GROSSETO – And the winner is (il vincitore è): l’Istituto nazionale di previdenza sociale. Meglio conosciuto al popolo come Inps. Il terrifico Golem burocratico che nell’immaginario collettivo vessa lavoratori e datori di lavoro attraverso i contributi pensionistici.

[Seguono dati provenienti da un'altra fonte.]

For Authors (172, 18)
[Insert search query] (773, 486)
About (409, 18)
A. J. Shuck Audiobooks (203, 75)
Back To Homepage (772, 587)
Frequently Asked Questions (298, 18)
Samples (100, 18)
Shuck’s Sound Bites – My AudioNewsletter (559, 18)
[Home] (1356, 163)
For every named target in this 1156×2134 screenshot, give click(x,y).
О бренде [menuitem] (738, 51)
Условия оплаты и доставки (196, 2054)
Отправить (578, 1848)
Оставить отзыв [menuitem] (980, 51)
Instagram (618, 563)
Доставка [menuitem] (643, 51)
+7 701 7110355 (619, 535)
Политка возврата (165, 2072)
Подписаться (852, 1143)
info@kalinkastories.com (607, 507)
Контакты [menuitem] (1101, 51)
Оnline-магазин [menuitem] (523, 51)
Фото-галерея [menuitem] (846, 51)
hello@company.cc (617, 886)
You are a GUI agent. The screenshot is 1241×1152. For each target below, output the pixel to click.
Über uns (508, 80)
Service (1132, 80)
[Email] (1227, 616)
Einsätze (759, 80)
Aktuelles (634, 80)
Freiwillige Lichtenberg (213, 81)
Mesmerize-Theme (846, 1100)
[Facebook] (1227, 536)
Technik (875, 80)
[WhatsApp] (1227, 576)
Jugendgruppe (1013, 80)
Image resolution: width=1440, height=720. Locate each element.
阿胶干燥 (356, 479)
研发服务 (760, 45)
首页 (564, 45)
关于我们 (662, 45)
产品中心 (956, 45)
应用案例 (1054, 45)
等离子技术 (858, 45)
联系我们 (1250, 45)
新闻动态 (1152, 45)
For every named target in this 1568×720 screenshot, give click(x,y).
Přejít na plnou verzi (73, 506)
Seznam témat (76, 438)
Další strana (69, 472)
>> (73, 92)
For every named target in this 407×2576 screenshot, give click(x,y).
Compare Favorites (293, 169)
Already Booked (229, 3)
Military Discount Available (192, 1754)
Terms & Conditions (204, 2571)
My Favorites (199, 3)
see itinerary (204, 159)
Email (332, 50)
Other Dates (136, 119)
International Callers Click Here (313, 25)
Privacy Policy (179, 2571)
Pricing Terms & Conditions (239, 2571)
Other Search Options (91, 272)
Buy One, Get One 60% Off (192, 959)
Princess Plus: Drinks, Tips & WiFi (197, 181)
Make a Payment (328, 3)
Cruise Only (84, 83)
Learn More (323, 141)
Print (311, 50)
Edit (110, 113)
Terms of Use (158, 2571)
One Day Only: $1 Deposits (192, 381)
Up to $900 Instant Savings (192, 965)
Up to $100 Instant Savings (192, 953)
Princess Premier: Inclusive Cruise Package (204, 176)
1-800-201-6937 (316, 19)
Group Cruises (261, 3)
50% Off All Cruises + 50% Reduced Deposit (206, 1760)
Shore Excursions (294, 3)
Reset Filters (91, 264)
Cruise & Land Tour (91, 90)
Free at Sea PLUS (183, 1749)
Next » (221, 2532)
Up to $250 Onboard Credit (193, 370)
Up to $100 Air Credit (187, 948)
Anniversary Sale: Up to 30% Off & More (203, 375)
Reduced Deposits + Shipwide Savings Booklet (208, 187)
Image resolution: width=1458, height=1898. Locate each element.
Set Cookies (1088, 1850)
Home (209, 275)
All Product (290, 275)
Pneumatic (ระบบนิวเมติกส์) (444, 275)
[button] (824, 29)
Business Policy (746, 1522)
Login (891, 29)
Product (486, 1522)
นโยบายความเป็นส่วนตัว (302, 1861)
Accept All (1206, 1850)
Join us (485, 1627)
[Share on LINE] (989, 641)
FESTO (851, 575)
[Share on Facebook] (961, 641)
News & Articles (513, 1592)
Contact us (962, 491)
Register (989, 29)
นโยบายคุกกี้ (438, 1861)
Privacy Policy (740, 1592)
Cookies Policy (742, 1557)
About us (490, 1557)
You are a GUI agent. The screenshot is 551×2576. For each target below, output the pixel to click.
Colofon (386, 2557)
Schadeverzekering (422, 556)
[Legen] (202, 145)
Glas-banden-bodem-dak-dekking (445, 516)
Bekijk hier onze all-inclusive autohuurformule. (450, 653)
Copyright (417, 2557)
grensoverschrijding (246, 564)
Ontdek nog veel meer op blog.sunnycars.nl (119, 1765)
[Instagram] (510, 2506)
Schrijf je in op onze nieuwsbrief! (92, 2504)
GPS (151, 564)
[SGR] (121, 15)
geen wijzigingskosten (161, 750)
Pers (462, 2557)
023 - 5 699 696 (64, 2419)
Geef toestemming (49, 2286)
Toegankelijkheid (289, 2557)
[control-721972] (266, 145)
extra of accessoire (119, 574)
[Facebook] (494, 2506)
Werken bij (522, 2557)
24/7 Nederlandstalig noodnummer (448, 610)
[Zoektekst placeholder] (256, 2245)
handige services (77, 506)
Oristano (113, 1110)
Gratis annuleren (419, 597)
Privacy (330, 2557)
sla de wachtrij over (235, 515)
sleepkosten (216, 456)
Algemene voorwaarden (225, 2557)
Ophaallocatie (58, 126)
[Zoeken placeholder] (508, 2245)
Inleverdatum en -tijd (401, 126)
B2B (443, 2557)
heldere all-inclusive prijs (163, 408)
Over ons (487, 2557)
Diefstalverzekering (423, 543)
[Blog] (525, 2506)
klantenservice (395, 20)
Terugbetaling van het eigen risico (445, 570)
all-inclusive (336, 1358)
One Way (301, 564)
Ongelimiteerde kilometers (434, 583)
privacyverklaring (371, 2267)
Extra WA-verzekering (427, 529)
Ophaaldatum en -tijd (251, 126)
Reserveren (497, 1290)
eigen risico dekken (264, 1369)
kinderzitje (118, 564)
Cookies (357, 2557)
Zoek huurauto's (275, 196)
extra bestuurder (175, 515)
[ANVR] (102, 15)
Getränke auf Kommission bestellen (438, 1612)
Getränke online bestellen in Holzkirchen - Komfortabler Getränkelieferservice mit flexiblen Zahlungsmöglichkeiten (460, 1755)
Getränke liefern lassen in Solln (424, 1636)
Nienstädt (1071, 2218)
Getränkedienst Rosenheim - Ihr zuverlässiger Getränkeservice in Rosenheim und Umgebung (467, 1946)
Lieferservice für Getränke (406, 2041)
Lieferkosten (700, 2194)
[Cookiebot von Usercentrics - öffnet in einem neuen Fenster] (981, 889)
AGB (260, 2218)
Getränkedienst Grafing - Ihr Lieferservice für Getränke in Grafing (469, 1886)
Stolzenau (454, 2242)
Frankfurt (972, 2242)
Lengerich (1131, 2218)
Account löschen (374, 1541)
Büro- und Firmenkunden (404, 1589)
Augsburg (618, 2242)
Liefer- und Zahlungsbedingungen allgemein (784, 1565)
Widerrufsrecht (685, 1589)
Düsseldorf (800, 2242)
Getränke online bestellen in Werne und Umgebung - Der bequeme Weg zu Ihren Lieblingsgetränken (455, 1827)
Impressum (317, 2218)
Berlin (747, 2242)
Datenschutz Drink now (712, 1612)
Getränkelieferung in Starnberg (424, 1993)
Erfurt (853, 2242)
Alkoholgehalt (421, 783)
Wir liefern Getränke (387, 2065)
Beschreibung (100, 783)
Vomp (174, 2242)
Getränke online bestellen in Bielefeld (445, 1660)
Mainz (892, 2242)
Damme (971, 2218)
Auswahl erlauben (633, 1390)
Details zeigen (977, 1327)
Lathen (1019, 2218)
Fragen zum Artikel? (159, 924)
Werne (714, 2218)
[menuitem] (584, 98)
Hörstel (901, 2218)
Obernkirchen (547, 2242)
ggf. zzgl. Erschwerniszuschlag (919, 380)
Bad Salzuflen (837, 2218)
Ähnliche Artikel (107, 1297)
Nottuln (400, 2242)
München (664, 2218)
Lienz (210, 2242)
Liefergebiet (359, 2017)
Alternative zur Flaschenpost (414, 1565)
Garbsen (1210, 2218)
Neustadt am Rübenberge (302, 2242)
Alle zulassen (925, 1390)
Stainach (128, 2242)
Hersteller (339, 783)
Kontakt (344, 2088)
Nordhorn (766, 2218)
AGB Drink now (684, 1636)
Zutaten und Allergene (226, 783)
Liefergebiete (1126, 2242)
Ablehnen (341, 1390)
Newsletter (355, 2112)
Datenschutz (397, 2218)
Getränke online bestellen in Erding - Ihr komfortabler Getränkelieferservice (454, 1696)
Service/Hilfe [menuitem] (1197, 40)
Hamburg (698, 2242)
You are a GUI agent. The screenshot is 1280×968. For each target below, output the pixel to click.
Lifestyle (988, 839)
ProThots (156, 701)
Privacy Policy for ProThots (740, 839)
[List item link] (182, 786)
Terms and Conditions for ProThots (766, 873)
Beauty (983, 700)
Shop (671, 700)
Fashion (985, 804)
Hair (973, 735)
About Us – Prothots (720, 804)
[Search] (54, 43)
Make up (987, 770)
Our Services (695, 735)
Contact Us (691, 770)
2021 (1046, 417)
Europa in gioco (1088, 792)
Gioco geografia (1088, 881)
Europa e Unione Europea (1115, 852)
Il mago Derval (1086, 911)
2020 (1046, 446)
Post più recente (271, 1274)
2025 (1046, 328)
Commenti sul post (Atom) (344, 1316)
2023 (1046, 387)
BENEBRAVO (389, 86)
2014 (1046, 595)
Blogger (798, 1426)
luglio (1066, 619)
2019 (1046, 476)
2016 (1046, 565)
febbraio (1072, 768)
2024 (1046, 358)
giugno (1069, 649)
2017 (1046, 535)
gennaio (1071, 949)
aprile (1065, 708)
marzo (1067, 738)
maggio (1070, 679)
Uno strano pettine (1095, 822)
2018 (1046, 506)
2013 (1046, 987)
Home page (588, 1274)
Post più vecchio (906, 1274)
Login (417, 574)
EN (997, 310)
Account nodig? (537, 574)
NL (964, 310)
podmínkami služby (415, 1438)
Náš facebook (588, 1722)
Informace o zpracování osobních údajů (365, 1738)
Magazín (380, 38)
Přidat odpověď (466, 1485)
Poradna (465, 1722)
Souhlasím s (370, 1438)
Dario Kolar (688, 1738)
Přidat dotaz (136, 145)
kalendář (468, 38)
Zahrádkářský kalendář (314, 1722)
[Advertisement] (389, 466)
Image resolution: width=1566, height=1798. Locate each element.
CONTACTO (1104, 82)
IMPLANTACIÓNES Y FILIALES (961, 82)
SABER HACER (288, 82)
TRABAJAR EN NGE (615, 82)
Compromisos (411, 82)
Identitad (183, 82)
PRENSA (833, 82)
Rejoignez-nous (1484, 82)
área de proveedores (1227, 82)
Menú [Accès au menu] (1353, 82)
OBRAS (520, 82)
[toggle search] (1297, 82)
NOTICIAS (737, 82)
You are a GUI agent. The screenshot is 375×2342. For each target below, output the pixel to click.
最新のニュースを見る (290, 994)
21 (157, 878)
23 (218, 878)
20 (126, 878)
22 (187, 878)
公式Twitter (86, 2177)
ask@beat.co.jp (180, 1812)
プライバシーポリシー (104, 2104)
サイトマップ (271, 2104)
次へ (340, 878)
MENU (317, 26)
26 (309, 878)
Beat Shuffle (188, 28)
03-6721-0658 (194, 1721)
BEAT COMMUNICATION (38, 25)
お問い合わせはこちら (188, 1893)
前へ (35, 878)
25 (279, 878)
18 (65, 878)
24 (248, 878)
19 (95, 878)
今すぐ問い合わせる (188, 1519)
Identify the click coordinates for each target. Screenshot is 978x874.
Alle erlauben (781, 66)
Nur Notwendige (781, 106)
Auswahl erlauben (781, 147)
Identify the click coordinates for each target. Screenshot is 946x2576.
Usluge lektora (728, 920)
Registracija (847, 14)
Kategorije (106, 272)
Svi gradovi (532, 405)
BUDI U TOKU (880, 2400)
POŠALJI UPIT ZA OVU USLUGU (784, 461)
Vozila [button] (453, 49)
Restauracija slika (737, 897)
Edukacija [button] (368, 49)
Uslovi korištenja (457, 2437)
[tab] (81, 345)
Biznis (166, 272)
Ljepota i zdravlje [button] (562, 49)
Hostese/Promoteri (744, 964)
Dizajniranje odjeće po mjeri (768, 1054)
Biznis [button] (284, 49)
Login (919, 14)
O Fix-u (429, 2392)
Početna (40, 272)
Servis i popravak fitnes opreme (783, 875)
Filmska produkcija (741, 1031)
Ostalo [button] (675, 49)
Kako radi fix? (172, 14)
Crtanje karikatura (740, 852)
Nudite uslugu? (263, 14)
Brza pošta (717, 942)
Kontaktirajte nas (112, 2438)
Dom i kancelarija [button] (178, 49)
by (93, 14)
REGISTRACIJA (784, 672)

Il Golem, peraltro, è la metafora perfetta per l’Inps. Figura immaginaria della mitologia ebraica, antropomorfa, il Golem è un gigante di argilla privo d’intelligenza e facoltà intellettive, ma dalla forza prodigiosa. Che prende forma pronunciando una combinazione di lettere dell’alfabeto ebraico, secondo formule che obbediscono alle leggi della Cabala. Solo che qui da noi, invece di difendere il popolo eletto da Dio – gli Ebrei – obbedirebbe ad altre logiche perverse, tipiche dell’italica passione per l’ingarbugliamento delle cose semplici.
E invece no. Stavolta no. L’Inps ha riscattato anni di maldicenze e macchinosità burocratiche inflitte ai contribuenti. Erogando esattamente nei tempi previsti il famigerato bonus da 600 euro che il governo si era impegnato a garantire, per dare un primo sollievo relativo al mese di marzo. Miracolo di puntualità ed efficienza, quello dell’Inps, seguito all’altro stupefacente risultato di aver recepito più di tre milioni di domande in pochissimi giorni per via telematica. Con l’unica macchia, veniale, del crash informatico del sito web dell’istituto registrato il primo giorno, all’apertura delle prenotazioni online. Evento infausto, ma comprensibile, maldestramente giustificato dal presidente Tridico con un fantasmagorico attacco degli hacker. Finendo quel giorno per fare la figura del tonno coi bracci.
Poi il miracolo di questa settimana, con l’accreditamento di tutti i bonus sui conti correnti di tanti Italiani. Compresi i non pochissimi che magari c’hanno provato, per vedere l’effetto che fa. A uccellare un po’ di soldi allo Stato. Dagli evasori fiscali cronici, a coloro che appena lo scorso anno avevano denunciato un reddito di 70, 80, 90 o 100.000 euro. E che già al dieci marzo magari erano lì a piangere miseria, e a invocare l’intervento dell’odiato Stato. Ché la carestia di un mese, e peggio che mai la quaresima da Covid-19 di cinque o sei di mesi, gli sembrava una prospettiva insopportabile da sopportare.
D’altra parte, guarda il paradosso che in questo Paese regolarmente si ripete, anche diversi notai italiani hanno pianto miseria a questo giro. Ne ha dato contezza lo scorso 12 aprile “Il Sole 24 Ore”: 353 notai «hanno chiesto alla Cassa nazionale del Notariato il bonus di 600 euro per il mese di marzo». Il compassato quotidiano confindustriale, peraltro, in un impeto di simpatia per la classe operaia ha poi scritto: «Anche i notai piangono? Non esageriamo. Però è un fatto che si contino più di mille potenziali beneficiari del “reddito di ultima istanza”: 1.012 per la precisione, oltre il 20% degli iscritti alla Cassa». Ad approfittare dell’opportunità – al pari di altri professionisti «iscritti agli enti di diritto privato di previdenza obbligatoria» – «potrebbero essere i 703 notai – spiega Il Sole – che nel 2018 hanno percepito redditi fino a 35mila euro. E i 309 che nello stesso anno d’imposta non hanno superato i 50mila».
Insomma, nonostante la brutta reputazione, per una volta che dio benedica l’Inps. Che tutto vede. E a tutto provvede.